According to the order of the Supreme Court, the employees who have opened EPF account before September 1, 2014, will be given the option of higher contribution for higher pension. According to experts, PF account holders who choose higher pension may have to bear 5 big losses. So let us tell you what could be the disadvantages.

Full money will be transferred

The money deposited in your EPF account will be transferred to the Pension Fund. This will end the compound benefit available on your PF account. Actually, under the rules of higher pension, a large amount of contribution from the employer has to be put in the pension scheme. This means that a large part of the amount deposited in the PF account till now will be withdrawn and transferred to EPS.

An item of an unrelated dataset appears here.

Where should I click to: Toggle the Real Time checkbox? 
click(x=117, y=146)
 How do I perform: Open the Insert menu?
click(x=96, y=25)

Money will not come out at once

You will not be able to withdraw all the money at one go from the Employees Pension Scheme (EPS). If you want, you can invest in other government pension schemes like National Pension System (NPS). In this, you get the returns running on the market and you will be able to withdraw the money in lump sum. Apart from this, the investment made in it gives you a rebate of Rs 1.5 lakh under 80C and a further tax rebate of Rs 50,000.

Can’t retire early

Those opting for higher pension in EPS cannot take the option of early retirement. The benefit of EPS scheme is available only when the employee has retired after working till the age of 58 years or has completed 10 years of service.

More loss than less interest

You also get less interest in EPS scheme. Instead, you get more interest on your PF account. At present, 8.10% interest is being received annually on the money deposited in PF.